Responsibilities include recruitment and clinical care of study participants (e.g. identify and screen potential subjects, obtain informed consent); coordination of patient visits schedules as per study protocol; execution of all aspects of study visit (e.g. assessment adverse events, monitoring safety, medication, questionnaires, sample collection, including processing and shipment of samples according to clinical protocol),provides clinical care for patients participating in clinical trials such as symptom management and psychosocial care. The implementation and coordination of all aspects of data collection and source documentation, as per UHN policy and ICH/GCP guidelines are important components of clinical trials and nursing practice.
• Registered Nurse with a minimum of 2 (two) years experience.

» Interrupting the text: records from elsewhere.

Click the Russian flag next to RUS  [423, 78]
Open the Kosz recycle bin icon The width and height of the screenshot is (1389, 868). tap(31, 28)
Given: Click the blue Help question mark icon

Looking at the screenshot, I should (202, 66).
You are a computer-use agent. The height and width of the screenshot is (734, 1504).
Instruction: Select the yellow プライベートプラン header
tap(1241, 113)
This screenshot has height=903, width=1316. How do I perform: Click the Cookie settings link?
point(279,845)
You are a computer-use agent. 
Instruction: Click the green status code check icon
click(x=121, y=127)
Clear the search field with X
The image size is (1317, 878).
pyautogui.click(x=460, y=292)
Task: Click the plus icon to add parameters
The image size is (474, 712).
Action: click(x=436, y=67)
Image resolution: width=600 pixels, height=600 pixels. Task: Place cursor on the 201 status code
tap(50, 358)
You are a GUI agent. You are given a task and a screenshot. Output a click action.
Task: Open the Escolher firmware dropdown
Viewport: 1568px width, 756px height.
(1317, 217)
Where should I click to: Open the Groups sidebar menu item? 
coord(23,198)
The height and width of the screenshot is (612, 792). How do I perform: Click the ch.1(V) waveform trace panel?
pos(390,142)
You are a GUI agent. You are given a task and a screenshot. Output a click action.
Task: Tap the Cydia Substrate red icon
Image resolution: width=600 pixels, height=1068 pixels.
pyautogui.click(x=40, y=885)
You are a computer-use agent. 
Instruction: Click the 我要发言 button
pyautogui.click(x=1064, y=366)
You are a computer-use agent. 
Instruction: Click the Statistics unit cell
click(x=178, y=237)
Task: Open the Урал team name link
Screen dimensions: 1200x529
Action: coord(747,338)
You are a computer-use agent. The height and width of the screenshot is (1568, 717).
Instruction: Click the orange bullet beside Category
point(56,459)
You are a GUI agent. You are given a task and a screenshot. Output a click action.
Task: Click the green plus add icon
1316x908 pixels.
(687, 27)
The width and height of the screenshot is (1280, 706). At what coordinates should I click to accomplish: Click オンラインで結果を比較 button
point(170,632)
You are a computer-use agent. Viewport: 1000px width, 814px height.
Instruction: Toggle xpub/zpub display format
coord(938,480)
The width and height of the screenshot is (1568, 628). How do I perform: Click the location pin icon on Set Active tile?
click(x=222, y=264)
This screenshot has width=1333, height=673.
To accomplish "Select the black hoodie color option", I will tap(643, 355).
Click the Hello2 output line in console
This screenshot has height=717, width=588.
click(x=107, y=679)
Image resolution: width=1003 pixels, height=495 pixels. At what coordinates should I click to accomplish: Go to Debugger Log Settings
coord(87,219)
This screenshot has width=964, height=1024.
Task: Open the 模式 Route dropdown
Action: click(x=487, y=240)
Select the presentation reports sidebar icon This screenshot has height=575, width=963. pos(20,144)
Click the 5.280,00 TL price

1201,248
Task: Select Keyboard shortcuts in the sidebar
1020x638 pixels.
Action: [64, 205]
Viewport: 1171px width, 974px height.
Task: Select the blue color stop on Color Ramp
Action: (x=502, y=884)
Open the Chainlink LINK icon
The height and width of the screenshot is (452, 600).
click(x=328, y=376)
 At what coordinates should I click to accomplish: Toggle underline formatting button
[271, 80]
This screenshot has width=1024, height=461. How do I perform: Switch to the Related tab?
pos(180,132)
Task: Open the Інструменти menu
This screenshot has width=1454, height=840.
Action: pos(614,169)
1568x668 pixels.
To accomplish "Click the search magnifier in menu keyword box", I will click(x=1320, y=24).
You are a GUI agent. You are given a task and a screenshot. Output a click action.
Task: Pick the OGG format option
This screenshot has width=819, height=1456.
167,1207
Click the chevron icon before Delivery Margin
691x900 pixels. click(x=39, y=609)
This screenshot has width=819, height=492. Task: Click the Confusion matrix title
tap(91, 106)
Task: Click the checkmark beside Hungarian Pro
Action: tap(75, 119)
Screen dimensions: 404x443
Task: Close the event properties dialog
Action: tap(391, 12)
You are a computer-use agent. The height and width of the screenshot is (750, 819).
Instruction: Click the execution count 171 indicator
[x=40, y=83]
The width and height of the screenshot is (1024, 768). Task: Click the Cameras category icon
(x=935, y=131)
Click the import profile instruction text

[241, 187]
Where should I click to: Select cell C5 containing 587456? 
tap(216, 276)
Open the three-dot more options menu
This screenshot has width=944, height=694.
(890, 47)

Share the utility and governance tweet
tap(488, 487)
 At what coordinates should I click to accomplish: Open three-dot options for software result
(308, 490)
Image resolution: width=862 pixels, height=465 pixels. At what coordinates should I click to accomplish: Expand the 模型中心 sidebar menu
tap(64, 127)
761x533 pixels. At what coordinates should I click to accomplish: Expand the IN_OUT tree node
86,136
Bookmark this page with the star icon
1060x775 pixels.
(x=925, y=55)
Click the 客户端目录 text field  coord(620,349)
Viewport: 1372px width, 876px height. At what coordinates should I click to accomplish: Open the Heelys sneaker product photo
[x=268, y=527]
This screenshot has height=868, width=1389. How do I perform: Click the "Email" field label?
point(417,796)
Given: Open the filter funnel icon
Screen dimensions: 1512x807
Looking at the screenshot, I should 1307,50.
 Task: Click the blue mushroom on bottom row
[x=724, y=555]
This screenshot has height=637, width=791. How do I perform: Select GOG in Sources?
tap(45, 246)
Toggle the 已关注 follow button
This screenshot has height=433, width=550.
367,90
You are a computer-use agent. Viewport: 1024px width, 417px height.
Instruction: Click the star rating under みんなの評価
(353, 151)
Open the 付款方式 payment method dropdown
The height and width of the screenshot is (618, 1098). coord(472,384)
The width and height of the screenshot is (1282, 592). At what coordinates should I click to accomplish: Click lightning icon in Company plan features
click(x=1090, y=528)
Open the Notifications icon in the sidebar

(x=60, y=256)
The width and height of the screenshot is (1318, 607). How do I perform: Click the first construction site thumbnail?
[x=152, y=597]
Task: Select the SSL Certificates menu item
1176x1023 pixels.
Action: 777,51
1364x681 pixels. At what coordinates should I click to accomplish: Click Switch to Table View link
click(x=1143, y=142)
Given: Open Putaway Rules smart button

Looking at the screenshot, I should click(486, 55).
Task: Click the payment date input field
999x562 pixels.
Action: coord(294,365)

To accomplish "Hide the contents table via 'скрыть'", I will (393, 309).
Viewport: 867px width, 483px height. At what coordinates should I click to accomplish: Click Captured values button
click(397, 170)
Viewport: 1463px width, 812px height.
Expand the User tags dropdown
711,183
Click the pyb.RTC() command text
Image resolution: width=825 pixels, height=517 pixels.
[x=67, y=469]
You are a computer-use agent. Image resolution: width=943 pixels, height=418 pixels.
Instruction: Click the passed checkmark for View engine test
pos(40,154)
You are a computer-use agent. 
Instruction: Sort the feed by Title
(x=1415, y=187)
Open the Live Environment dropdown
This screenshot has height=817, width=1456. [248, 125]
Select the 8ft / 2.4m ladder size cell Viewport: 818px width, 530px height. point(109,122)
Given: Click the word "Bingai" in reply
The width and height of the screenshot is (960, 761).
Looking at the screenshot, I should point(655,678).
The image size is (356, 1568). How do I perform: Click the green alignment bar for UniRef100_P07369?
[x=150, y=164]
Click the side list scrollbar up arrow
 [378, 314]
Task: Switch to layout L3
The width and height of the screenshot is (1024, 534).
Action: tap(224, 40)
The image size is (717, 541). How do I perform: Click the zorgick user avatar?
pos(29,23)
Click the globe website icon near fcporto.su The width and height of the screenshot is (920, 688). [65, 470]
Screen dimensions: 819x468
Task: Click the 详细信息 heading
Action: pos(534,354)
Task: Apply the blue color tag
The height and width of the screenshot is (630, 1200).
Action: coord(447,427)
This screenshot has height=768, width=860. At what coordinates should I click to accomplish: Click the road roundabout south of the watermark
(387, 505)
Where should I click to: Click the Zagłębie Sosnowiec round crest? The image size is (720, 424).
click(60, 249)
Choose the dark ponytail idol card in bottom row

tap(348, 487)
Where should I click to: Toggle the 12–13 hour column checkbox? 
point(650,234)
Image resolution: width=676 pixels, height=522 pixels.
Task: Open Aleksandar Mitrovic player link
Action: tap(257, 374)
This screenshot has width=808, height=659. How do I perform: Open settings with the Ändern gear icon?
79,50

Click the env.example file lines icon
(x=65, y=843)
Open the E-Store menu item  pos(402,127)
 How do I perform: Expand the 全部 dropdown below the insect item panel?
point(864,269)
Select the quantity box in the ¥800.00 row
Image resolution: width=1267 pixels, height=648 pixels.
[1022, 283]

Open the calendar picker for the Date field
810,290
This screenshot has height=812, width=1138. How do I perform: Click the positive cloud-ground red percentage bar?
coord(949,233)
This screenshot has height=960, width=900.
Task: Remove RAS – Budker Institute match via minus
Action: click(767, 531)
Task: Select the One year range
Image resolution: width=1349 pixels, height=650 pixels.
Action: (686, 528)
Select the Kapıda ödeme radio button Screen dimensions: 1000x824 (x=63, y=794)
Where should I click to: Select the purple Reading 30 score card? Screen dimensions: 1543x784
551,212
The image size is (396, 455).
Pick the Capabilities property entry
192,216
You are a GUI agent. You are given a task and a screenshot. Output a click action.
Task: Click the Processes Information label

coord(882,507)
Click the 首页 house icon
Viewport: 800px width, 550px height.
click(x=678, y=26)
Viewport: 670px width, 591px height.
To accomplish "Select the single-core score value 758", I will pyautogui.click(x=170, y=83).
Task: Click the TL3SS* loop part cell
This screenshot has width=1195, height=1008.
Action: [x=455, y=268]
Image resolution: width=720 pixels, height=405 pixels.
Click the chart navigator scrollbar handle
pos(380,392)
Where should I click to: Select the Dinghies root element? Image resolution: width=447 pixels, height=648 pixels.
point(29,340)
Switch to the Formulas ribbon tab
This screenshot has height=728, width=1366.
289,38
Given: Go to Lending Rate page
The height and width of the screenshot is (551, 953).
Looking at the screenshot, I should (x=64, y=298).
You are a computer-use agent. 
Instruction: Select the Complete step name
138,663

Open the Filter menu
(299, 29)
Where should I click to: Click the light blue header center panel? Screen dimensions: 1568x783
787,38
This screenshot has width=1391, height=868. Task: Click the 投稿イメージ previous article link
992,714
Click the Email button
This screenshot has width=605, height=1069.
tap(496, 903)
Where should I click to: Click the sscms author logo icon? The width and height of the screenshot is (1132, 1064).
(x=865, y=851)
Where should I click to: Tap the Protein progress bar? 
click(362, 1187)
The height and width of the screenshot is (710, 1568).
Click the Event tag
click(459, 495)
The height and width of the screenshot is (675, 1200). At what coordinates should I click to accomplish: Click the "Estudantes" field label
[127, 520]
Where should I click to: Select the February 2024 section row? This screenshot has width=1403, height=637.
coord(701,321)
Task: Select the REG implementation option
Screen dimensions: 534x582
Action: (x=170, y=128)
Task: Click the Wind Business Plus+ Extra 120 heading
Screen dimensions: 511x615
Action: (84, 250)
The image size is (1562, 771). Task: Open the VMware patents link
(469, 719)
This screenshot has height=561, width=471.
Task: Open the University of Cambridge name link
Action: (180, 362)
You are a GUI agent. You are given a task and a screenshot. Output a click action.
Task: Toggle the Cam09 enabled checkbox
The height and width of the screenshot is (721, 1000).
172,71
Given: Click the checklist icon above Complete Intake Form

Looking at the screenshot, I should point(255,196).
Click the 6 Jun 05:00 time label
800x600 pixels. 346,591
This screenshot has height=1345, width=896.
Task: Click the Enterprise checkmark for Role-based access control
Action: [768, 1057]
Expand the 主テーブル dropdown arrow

• Current registration with the College of Nurses of Ontario
• BScN preferred, CNA certification in Oncology preferred
• Recognized certification in clinical research (ACRP or SOCRA) obtained or plans to work towards.
• Minimum one (1) year clinical experience in oncology with a strong knowledge base in Gyne Clinical Trials
• Previous clinical research experience preferred
• Demonstrated knowledge and ability to utilize the nursing process in planning, implementing and evaluating patient care
• Evidence of good physical assessment, psychosocial assessment and patient/family teaching skill
• Autonomous clinical critical thinking ability
• Training in ICH/GCP guidelines an asset.
• Knowledge of IATA shipping regulations and basic laboratory procedures an asset
• Excellent organizational and time management skills required
• Strong analytical and problem solving skills
• Excellent interpersonal, verbal and written communication skills required
• Ability to set priorities and work independently with accuracy in a dynamic environment
• Proficiency with MS Office software - Word and Excel desired.
If you are interested in making your contribution at UHN, please apply on-line. You will be asked to copy and paste as well as attach your resume and covering letter. You will also be required to complete some initial screening questions.
RE-POSTED DATE: July 21, 2014 CLOSING DATE: Until filled
For current UHN employees, only those who have successfully completed their probationary period, have a good employee record along with satisfactory attendance in accordance with UHN's attendance management program, and possess all the required experience and qualifications should apply.
University Health Network thanks all applicants, however, only those selected for an interview will be contacted.
UHN is a respectful, caring, and inclusive workplace. We are committed to championing accessibility, diversity and equal opportunity. Requests for accommodation can be made at any stage of the recruitment process providing the applicant has met the Bona-fide requirements for the open position. Applicants need to make their requirements known when contacted.